=== Records to process ===
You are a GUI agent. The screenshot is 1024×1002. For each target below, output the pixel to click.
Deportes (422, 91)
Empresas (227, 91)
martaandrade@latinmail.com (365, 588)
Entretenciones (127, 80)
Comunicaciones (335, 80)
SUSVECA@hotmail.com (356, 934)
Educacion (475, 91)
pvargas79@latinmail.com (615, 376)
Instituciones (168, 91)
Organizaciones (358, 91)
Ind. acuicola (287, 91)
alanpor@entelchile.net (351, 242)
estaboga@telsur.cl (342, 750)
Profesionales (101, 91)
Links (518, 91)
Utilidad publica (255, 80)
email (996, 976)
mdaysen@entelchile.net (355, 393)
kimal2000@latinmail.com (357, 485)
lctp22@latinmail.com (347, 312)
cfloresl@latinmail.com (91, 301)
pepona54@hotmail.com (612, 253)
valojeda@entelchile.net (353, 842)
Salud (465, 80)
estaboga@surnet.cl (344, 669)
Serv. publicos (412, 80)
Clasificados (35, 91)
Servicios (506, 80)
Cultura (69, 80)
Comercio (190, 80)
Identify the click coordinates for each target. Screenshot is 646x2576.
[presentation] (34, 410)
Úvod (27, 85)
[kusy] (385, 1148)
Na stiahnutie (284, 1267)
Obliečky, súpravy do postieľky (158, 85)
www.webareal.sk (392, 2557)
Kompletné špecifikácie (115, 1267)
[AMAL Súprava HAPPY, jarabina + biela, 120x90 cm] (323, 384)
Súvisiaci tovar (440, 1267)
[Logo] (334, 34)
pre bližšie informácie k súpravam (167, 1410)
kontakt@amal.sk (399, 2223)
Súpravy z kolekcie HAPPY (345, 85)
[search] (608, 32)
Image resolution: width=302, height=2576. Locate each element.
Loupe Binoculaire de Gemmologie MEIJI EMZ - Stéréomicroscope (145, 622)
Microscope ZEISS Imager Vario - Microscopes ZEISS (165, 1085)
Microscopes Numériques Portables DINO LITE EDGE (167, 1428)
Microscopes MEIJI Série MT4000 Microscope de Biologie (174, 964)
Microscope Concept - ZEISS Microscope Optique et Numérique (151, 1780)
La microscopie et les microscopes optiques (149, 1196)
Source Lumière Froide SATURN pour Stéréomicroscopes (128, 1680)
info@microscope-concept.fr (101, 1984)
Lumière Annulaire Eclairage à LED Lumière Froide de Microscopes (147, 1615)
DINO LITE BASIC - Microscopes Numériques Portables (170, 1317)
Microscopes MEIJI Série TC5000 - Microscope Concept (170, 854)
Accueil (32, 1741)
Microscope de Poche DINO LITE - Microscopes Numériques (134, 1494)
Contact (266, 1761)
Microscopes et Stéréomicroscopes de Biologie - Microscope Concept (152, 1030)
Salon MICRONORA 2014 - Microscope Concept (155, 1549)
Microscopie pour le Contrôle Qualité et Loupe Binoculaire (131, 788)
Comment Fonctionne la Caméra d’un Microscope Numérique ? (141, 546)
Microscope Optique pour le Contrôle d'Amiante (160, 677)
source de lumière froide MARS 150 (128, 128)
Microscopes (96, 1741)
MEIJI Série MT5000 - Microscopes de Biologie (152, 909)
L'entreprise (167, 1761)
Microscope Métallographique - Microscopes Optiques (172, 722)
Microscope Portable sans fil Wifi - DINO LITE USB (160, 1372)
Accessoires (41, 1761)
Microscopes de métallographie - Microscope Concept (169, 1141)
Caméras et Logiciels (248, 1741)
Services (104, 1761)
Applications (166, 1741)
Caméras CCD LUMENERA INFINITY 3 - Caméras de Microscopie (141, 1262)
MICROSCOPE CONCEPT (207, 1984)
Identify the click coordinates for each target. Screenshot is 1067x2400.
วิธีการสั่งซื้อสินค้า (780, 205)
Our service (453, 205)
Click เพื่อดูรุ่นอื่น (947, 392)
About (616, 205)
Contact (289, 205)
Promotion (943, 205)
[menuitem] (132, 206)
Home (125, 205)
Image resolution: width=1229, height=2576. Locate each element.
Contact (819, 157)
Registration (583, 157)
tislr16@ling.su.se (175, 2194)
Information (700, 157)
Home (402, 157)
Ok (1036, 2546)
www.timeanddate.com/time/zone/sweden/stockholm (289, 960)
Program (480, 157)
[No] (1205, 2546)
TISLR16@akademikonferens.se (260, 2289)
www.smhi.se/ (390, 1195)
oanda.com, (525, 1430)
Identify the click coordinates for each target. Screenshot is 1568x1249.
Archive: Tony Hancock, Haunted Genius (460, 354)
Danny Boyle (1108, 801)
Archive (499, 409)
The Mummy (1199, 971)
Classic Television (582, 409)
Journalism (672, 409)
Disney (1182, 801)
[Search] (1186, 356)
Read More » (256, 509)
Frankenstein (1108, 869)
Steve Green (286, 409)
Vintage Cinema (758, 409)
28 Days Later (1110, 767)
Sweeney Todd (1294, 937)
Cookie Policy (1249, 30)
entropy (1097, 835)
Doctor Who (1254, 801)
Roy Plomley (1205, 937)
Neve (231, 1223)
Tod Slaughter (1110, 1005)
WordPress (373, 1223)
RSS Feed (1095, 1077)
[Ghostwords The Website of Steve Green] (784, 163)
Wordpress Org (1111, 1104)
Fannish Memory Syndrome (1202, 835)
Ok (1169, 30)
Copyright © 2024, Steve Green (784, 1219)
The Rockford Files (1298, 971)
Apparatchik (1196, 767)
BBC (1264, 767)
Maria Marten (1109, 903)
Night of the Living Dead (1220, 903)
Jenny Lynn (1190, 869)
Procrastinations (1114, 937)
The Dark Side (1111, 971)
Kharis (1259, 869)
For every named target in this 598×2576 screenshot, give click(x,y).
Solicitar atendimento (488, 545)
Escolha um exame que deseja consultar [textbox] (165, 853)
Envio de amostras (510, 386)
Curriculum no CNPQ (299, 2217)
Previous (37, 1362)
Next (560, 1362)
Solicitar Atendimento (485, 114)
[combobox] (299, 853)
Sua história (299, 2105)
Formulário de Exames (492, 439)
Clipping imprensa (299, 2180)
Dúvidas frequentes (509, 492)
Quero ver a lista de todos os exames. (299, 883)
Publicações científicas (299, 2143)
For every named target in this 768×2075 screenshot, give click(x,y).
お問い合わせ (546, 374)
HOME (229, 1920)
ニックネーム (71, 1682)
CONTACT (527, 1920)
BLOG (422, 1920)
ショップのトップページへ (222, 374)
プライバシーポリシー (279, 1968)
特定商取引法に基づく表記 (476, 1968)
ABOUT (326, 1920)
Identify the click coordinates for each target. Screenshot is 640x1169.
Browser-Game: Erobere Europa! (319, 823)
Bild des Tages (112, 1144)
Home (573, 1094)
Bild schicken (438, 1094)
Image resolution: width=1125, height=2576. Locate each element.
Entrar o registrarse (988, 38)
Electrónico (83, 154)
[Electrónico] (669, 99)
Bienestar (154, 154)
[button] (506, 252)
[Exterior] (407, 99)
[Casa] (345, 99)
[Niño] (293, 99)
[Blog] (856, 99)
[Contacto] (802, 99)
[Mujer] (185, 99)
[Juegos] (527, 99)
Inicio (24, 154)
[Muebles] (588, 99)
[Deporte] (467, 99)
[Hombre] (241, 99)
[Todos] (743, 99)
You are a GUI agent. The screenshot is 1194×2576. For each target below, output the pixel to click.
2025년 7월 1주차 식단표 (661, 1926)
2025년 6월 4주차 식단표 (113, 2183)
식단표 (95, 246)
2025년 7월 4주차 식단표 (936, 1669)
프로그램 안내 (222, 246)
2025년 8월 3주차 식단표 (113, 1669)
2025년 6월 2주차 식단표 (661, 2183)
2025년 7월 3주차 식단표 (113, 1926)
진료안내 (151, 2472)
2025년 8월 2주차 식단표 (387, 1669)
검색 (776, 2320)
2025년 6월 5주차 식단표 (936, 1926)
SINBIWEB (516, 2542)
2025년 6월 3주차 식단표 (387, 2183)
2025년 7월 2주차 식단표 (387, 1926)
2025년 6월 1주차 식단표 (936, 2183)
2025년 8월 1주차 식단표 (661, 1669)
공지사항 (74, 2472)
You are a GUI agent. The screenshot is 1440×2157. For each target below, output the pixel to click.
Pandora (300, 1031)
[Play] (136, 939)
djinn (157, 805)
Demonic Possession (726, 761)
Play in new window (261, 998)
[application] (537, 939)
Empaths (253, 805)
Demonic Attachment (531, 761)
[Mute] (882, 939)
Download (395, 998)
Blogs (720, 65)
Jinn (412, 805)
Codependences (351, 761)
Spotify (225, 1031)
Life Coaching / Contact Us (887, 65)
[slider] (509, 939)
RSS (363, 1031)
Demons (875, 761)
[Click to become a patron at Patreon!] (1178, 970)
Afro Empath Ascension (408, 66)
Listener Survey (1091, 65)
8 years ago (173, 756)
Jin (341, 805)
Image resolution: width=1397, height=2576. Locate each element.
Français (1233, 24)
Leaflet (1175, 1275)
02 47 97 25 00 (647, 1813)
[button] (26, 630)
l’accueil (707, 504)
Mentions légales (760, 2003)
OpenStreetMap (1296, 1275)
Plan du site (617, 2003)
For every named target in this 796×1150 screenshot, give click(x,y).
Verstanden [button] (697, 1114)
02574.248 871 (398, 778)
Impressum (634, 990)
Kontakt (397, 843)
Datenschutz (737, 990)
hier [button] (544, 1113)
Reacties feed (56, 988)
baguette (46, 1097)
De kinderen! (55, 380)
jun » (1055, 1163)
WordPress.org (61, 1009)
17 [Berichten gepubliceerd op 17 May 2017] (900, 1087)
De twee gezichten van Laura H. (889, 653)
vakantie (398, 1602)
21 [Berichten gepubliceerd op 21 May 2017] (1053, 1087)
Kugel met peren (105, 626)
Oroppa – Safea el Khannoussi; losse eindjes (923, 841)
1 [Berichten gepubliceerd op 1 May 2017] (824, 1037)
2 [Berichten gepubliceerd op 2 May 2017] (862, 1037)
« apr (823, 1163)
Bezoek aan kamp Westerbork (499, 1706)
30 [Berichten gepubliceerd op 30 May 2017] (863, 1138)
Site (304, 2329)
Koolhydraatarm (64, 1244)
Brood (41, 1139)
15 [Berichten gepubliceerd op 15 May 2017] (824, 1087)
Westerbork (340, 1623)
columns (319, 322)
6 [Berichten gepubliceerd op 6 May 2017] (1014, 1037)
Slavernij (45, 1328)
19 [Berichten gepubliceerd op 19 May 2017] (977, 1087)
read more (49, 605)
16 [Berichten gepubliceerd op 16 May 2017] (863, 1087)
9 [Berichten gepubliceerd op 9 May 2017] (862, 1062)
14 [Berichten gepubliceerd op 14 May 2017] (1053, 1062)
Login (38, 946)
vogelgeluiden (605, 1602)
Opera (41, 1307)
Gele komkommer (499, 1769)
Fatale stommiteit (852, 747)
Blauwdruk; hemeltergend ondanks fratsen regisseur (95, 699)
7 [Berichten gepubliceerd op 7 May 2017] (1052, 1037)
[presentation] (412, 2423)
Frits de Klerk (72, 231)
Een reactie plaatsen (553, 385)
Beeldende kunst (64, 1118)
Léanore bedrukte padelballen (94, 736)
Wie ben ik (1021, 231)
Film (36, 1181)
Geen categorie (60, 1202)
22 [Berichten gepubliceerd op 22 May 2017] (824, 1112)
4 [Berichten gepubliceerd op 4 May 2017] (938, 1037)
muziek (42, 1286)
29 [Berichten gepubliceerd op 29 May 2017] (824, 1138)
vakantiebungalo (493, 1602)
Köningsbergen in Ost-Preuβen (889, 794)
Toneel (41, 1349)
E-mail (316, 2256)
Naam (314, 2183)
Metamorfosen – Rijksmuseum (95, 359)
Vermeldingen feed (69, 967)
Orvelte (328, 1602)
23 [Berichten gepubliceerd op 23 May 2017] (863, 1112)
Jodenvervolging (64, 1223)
===
Aim of the exercise:
Render the part of the records that opens with the line containing "kontakt@amal.sk (399, 2223)" and closes with the line containing "DINO LITE BASIC" as a JSON list of strings, one string per line, both of those lines included and blank lines left out.

The solution:
[
  "kontakt@amal.sk (399, 2223)",
  "Súpravy z kolekcie HAPPY (345, 85)",
  "[search] (608, 32)",
  "Image resolution: width=302, height=2576. Locate each element.",
  "Loupe Binoculaire de Gemmologie MEIJI EMZ - Stéréomicroscope (145, 622)",
  "Microscope ZEISS Imager Vario - Microscopes ZEISS (165, 1085)",
  "Microscopes Numériques Portables DINO LITE EDGE (167, 1428)",
  "Microscopes MEIJI Série MT4000 Microscope de Biologie (174, 964)",
  "Microscope Concept - ZEISS Microscope Optique et Numérique (151, 1780)",
  "La microscopie et les microscopes optiques (149, 1196)",
  "Source Lumière Froide SATURN pour Stéréomicroscopes (128, 1680)",
  "info@microscope-concept.fr (101, 1984)",
  "Lumière Annulaire Eclairage à LED Lumière Froide de Microscopes (147, 1615)",
  "DINO LITE BASIC - Microscopes Numériques Portables (170, 1317)"
]